Data Science

Data Science, also known as data-driven science, is an interdisciplinary field of scientific methods, processes, and systems to extract knowledge or insights from data in various forms, either structured or unstructured, similar to data mining.

Data Science is a “concept to unify statistics, data analysis, and their related methods” to “understand and analyze actual phenomena” with data. It employs techniques and theories drawn from many fields within the broad areas of mathematics, statistics, information science, and computer science, in particular from the subdomains of machine learning, classification, cluster analysis, data mining, databases, and visualization.

data science

An Explosion of Data

Data is increasingly cheap and ubiquitous. We are now digitizing analog content that was created over centuries and collecting myriad new types of data from web logs, mobile devices, sensors, instruments, and transactions. IBM estimates that 90 percent of the data in the world today has been created in the past two years.

At the same time, new technologies are emerging to organize and make sense of this avalanche of data. We can now identify patterns and regularities in data of all sorts that allow us to advance scholarship, improve the human condition, and create commercial and social value.
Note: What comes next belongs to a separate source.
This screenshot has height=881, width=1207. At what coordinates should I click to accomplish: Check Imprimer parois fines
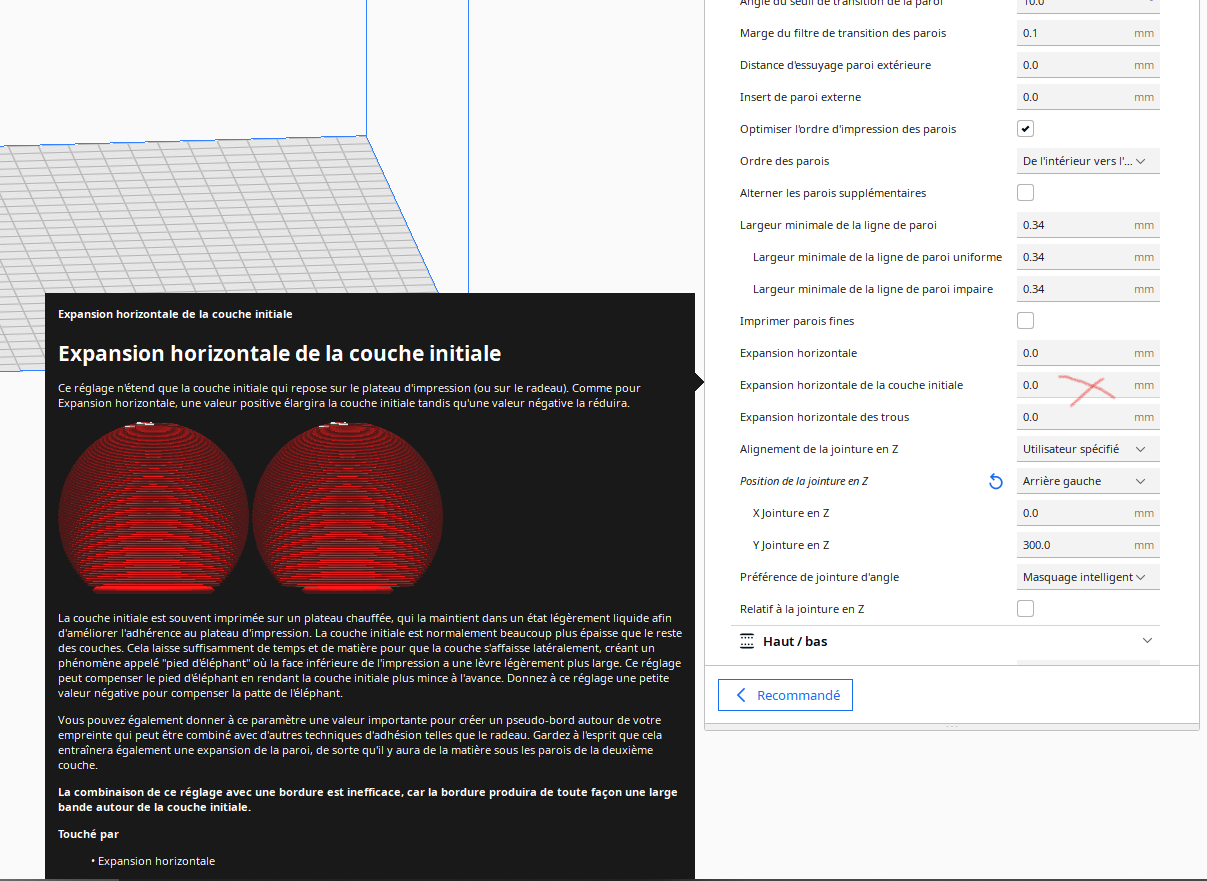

The rise of “big data” has the potential to deepen our understanding of phenomena ranging from physical and biological systems to human social and economic behavior

A Challenge Identified

Virtually every sector of the economy now has access to more data than would have been imaginable even a decade ago. Businesses today are accumulating new data at a rate that exceeds their capacity to extract value from it. The question facing every organization that wants to attract a community is how to use data effectively — not just their data, but all of the data that are available and relevant.

Our ability to derive social and economic value from the newly available data is limited by the lack of expertise. Working with this data requires distinctive new skills and tools. The corpora are often too voluminous to fit on a single computer, to manipulate with traditional databases or statistical tools, or to represent using standard graphics software. The data is also more heterogeneous than the highly curated data of the past. Digitized text, audio, and visual content, like sensor and blog data, is typically messy, incomplete, and unstructured; it is often of uncertain provenance and quality; and frequently must be combined with other data to be useful. Working with user-generated data sets also raises challenging issues of privacy, security, and ethics.